-- Task inputs follows --

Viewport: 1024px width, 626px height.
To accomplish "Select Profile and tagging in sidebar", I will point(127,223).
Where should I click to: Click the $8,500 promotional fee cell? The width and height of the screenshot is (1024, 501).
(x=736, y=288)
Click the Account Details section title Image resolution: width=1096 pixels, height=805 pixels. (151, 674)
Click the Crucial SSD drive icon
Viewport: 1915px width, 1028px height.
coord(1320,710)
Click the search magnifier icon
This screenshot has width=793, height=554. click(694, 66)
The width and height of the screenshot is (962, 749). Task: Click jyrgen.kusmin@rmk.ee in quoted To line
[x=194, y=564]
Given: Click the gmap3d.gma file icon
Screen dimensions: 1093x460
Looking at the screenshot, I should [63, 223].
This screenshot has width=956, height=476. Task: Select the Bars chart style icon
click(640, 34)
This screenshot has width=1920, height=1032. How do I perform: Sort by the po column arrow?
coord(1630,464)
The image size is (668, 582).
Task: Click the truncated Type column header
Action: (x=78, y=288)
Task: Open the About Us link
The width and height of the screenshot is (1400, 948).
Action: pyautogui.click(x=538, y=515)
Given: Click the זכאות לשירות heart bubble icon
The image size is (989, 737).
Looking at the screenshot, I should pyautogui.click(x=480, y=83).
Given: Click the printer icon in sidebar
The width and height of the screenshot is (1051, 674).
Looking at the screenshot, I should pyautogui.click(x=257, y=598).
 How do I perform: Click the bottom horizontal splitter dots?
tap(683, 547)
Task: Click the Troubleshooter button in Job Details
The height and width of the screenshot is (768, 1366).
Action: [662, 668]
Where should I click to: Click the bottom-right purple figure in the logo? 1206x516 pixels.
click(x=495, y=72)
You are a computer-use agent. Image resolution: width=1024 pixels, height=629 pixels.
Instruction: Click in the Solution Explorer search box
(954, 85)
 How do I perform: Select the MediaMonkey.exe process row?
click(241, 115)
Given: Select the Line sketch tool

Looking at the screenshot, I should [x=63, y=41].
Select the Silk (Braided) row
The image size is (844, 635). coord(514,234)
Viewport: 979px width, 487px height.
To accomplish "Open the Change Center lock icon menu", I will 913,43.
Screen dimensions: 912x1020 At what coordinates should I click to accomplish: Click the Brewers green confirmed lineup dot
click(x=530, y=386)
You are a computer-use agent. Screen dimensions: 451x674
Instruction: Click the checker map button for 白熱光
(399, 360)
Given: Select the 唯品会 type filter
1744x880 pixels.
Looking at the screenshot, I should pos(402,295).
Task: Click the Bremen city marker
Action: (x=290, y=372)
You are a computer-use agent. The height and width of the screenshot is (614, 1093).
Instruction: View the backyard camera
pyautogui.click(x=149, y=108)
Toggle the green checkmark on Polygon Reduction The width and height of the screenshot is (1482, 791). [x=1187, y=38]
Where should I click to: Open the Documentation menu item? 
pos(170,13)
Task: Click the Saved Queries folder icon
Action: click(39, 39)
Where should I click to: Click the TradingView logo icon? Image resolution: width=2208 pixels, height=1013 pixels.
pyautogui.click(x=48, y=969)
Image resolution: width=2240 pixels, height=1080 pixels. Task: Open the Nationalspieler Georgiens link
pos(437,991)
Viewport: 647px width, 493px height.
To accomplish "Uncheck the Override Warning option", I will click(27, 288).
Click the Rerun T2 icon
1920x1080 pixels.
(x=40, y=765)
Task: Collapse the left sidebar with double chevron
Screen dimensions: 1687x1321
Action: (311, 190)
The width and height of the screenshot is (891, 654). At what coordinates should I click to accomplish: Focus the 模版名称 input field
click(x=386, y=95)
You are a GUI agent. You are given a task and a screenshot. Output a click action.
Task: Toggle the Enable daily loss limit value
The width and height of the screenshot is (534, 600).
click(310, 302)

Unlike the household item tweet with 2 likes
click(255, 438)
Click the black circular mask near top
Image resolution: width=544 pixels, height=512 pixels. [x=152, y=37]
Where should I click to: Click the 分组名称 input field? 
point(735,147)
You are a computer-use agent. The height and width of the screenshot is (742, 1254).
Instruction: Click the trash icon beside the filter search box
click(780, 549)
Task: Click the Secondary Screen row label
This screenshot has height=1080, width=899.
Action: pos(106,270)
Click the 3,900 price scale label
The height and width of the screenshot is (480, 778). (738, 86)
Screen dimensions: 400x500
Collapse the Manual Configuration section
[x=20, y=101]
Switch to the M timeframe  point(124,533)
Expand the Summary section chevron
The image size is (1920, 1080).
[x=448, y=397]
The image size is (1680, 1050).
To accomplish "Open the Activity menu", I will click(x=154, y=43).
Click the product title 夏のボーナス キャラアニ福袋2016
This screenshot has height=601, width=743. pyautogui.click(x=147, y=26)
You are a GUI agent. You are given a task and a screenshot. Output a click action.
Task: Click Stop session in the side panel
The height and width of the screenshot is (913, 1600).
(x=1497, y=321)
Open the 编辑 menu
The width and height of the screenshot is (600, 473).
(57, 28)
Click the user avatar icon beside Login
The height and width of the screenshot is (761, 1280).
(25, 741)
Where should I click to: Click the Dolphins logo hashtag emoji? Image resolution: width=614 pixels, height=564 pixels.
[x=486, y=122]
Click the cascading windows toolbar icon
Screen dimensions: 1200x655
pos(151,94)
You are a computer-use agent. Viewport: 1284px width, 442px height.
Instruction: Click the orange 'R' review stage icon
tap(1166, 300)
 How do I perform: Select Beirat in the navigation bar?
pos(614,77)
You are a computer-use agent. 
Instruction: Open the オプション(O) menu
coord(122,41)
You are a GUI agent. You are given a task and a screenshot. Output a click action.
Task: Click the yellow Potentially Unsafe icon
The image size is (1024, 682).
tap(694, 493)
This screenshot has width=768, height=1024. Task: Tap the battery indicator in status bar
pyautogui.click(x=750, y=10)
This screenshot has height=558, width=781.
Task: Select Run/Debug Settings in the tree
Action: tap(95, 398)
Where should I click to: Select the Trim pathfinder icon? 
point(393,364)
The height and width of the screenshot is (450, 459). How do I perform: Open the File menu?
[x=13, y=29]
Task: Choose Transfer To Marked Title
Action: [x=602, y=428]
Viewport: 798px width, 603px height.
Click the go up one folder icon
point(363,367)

-- Task inputs concluded --

- Goal of the exercise: Among the entries, find each line that includes the string "will" and copy it.

- Answer for this exercise:
To accomplish "Select Profile and tagging in sidebar", I will point(127,223).
To accomplish "Open the Change Center lock icon menu", I will 913,43.
To accomplish "Uncheck the Override Warning option", I will click(27, 288).
To accomplish "Open the Activity menu", I will click(x=154, y=43).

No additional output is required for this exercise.